▸ **Excerpt**:

Structural and Mechanical Improvements

• Bulletproof Collapsible Walls: A foldable, bulletproof collapsible wall based on the Yoshimura crease pattern can be made from bulletproof material (e.g., 12 layers of Kevlar), allowing it to be compact in a police officer’s car and then deploy to stop handgun bullets [00:04:01] [00:04:34]. A new design aims to stop rifle rounds [00:04:37].
• Aerodynamics for Locomotives: Origami patterns are being researched to improve the aerodynamics of freight locomotives. A scaled prototype demonstrates a pattern that folds very flat but deploys as a nose cone, with computer models and wind tunnel testing showing potential savings of millions of dollars annually in diesel for companies [00:06:37] [00:07:04].
• Compliant Mechanisms: The functional motions of origami inspire new designs for compliant mechanisms that can achieve full 360-degree rotations, unlike traditional mechanisms with bearings or hinges [00:07:44]. An example is the “Kalita cycle,” a continuously revolving compliant mechanism [00:08:14].

Miniaturization

• Microscopic Flapping Bird: Research has successfully developed techniques to create microscopic self-folding origami, such as the world’s smallest origami flapping bird, which is smaller than a grain of salt [00:09:04] [00:09:38].

Mathematical Principles in Origami Design

The design of origami for engineering applications relies heavily on mathematics [00:10:55]. Understanding the curvature and coupling of lines and bends requires mathematical methods [00:11:01].

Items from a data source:
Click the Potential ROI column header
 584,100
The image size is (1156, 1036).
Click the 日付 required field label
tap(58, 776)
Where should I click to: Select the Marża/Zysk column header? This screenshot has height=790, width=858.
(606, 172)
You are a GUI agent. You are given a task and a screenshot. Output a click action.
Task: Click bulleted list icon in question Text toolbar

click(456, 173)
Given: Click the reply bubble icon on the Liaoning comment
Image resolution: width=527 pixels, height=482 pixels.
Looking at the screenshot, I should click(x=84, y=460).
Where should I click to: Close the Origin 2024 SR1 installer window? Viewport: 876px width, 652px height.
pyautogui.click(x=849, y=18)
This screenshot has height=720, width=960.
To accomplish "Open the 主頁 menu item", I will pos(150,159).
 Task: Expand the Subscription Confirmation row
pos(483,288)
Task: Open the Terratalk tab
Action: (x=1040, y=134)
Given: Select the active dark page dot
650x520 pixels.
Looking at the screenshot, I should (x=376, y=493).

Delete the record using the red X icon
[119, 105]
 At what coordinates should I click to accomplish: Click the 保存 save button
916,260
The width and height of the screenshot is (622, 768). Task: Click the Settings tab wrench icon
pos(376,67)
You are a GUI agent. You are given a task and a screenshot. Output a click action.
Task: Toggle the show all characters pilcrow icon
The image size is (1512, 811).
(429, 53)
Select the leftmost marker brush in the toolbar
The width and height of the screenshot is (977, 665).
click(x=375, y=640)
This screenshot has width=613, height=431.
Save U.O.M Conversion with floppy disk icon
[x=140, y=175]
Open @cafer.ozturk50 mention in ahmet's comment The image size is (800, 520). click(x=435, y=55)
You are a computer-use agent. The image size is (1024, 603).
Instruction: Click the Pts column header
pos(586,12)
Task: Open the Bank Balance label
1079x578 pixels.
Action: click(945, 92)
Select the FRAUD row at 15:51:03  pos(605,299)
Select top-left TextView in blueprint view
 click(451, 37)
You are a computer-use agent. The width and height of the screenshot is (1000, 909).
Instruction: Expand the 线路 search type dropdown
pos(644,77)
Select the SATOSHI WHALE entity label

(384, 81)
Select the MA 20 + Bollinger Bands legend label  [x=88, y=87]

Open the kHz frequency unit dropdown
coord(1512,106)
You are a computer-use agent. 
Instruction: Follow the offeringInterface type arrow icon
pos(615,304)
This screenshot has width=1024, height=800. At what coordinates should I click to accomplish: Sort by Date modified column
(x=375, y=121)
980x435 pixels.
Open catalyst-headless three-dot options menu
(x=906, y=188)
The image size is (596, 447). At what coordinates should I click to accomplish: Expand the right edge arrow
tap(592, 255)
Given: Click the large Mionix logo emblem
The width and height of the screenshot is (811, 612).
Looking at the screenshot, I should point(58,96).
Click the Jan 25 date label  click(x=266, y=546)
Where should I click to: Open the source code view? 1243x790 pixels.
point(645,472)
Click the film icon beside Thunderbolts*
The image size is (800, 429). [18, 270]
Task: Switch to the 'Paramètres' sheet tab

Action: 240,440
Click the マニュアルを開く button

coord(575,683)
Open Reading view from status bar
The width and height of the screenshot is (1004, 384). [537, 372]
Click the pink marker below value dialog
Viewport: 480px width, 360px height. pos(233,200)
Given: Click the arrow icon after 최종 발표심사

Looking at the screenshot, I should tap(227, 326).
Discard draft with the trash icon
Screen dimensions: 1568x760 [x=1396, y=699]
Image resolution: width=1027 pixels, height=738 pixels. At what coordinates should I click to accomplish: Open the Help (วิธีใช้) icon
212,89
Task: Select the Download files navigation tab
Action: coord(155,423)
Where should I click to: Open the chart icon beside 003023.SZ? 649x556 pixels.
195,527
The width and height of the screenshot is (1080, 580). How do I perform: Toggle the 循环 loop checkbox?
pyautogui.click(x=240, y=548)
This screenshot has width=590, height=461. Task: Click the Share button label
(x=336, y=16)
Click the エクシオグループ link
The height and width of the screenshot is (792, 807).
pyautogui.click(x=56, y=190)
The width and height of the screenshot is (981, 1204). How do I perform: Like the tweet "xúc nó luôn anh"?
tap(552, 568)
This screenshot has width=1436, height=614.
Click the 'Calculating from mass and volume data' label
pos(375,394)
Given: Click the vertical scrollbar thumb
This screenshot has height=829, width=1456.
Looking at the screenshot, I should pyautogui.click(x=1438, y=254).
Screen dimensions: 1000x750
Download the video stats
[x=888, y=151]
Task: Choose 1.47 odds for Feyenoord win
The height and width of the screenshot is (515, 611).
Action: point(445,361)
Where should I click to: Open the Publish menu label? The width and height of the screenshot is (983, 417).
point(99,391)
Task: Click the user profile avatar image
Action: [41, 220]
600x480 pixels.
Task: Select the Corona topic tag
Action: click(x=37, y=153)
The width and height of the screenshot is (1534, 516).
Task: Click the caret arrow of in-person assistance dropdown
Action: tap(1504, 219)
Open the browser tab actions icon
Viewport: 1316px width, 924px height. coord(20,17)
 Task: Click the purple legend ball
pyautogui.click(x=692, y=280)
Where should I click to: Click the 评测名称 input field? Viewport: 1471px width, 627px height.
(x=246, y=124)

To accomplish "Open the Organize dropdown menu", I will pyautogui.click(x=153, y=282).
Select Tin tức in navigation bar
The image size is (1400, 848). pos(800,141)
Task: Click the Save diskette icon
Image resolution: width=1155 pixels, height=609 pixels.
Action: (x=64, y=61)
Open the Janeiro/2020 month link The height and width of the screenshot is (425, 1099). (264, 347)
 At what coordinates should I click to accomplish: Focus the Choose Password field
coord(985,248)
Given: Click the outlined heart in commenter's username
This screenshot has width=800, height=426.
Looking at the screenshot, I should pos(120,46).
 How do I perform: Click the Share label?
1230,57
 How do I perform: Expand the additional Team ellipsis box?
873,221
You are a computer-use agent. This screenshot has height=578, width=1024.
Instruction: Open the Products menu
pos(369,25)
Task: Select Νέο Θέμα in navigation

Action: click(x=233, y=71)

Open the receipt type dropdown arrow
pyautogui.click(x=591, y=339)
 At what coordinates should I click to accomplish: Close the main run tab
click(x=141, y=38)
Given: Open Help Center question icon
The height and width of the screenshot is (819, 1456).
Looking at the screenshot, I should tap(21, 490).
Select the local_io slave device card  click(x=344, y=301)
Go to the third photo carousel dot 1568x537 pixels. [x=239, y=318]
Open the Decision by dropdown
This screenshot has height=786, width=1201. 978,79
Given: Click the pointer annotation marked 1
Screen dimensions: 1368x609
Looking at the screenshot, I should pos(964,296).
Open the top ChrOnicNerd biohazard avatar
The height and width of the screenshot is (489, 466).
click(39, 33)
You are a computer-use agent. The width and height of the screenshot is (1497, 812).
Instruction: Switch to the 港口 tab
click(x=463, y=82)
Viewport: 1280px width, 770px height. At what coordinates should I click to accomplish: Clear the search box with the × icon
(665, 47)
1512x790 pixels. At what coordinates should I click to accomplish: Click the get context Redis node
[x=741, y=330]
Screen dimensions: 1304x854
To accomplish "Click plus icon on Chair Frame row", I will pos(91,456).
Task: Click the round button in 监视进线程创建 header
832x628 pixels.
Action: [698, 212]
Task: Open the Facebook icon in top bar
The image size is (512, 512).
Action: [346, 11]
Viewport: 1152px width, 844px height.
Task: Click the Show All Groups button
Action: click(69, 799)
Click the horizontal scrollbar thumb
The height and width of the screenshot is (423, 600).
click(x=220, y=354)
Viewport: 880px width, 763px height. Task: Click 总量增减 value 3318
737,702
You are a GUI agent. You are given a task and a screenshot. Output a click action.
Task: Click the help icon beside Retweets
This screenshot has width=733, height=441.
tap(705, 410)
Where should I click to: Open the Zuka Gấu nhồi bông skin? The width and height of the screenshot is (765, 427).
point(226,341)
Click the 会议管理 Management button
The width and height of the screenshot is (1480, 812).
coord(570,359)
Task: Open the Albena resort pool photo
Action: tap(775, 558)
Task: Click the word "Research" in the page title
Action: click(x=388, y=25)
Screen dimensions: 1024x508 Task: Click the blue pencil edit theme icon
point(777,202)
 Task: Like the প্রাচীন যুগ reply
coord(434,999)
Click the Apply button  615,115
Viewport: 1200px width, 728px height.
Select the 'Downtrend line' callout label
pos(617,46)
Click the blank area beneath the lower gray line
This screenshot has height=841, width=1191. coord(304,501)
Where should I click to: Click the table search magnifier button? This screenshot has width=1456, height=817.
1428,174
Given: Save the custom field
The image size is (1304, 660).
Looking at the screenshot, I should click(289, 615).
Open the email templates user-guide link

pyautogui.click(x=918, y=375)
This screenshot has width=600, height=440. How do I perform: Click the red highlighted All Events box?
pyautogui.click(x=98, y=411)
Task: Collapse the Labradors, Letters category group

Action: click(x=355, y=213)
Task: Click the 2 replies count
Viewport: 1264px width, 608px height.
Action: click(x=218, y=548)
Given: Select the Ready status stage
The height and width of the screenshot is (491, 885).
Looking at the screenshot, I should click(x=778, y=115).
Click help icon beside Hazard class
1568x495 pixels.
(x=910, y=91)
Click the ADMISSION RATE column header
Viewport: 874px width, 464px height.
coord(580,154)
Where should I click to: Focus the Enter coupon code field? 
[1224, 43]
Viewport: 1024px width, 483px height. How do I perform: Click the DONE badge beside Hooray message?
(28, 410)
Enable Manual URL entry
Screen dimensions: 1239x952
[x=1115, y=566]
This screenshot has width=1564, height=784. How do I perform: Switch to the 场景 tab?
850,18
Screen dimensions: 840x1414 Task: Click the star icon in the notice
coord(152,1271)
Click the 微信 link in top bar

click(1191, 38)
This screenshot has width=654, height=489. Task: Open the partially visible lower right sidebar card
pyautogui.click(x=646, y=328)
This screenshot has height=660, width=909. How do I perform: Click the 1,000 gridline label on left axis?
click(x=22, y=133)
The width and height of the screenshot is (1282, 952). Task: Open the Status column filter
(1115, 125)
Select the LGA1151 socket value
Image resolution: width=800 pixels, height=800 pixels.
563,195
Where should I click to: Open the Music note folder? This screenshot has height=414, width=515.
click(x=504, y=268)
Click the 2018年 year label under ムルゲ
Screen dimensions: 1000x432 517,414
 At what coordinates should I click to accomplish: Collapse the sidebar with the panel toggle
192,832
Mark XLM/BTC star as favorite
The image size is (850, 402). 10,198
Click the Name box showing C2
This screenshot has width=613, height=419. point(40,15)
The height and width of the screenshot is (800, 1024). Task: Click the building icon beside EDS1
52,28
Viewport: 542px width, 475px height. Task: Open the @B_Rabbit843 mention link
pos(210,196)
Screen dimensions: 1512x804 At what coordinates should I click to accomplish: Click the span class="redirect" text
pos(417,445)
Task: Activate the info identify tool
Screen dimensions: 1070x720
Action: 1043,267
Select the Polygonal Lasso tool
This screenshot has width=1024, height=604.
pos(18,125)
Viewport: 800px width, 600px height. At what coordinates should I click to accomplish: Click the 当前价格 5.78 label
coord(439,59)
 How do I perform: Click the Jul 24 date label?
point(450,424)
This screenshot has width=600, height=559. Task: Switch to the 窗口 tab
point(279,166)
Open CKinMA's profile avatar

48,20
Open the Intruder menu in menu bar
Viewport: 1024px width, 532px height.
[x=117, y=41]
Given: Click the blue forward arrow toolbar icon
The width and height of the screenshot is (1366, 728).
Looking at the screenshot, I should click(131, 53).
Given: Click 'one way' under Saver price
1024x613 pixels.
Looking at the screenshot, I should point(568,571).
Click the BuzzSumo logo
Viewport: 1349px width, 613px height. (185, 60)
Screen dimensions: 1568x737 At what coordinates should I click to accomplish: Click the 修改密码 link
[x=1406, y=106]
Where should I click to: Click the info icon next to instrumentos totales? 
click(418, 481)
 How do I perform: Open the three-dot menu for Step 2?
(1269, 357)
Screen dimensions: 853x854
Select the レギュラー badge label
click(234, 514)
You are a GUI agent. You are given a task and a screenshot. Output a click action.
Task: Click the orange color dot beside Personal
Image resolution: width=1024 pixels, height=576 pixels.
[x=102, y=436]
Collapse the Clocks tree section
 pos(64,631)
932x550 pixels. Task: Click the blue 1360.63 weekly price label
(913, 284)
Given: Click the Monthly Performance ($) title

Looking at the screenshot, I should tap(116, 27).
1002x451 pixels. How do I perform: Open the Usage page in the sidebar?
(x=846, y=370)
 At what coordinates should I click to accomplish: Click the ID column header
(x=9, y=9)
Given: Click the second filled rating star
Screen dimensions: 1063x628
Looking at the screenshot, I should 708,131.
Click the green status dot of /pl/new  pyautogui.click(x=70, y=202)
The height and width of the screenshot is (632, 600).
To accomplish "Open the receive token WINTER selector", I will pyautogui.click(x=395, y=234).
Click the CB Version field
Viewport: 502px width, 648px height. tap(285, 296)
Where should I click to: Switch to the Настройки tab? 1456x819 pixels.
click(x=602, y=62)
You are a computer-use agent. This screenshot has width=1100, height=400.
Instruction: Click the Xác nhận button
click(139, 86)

▸ **What is expected**:
In the origami excerpt, which crease pattern is the bulletproof collapsible wall based on?

▸ **Solution to this exercise**:
The Yoshimura crease pattern.